The 101st mission was to secure the fifteen miles of Hell's Highway stretching from Eindhoven north to Veghel. After less than three months in England, the 502nd was to make its second combat jump. Still under the command of Col Michaelis the unit was to land in Holland on DZ C, seize the small highway bridge over the Dommel River north of Saint Oedenrode and the railroad and road bridges at Best. The 502nd was also given the mission of guarding DZs B & C for the subsequent glider landings. Shortly after 1315 hours on the afternoon of 17 September 1944, after a n uneventful daylight drop, the men of the 502nd gathered up and headed for their objectives.

Pfc Joe E Mann - Medal of Honor Recipient First Battalion went north to capture the little town of St Oedenrode. Third Battalion sent patrols through the Zonsche forest, trying to move toward the town of Best and the bridge. German resistance was tough in the vicinity of Best but the 502nd fought their way to within 100 yards of the bridge before the Germans blew it up. In fierce fighting around the bridge, Private Joe Mann (picture right) who was seriously wounded twice during the fighting, was killed when he threw himself on a German grenade to save his fellow soldiers who were in the same foxhole with him.

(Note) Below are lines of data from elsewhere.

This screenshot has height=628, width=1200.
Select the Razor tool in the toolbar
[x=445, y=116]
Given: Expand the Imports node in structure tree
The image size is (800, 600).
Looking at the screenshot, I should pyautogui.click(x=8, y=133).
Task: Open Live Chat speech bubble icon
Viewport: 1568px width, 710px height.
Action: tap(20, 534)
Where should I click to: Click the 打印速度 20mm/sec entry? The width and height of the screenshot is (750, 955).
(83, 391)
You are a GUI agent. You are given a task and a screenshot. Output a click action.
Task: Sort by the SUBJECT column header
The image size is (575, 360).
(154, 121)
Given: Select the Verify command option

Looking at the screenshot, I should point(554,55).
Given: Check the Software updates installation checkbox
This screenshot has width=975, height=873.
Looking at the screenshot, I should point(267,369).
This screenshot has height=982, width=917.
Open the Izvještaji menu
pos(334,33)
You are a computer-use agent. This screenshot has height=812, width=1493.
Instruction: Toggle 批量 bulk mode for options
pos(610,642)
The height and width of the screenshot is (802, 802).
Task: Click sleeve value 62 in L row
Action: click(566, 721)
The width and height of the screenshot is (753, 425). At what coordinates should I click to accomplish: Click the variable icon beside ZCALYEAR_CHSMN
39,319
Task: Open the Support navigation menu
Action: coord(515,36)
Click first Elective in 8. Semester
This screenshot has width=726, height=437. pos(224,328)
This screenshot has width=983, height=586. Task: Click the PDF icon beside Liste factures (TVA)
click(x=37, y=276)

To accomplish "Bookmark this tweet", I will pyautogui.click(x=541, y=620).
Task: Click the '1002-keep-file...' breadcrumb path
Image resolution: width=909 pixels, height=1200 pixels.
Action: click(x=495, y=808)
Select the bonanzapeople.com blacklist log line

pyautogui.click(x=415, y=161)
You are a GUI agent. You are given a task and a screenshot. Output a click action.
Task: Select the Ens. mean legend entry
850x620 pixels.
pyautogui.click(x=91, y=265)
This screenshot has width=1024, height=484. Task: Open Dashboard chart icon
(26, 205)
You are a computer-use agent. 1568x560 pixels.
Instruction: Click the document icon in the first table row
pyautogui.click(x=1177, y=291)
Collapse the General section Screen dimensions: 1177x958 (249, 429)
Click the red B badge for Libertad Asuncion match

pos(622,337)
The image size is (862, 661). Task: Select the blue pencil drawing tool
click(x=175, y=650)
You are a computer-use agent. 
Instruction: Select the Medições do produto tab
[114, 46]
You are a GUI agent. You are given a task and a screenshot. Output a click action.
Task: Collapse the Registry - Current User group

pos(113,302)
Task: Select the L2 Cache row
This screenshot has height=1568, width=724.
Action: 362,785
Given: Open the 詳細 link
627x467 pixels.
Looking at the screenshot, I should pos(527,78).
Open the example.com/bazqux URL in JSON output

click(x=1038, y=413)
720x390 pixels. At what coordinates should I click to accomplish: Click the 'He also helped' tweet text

Mann was posthumously awarded the Medal of Honor for this act of selfless heroism. Ironically, the only other Medal of Honor recipient of 101st during the war, Col. Robert Cole, was shot and killed by a snipers bullet in the action around the Zonsche Forest. The fate of the third battalion was now in the capable hands of its executive officer Maj. John Stopka. On 22 September, Lt Col Michaelis and three of his staff were seriously wounded by an artillery shell outside of his headquarters. Command of the 502nd passed to 2nd Battalion commander, Steve Chappuis.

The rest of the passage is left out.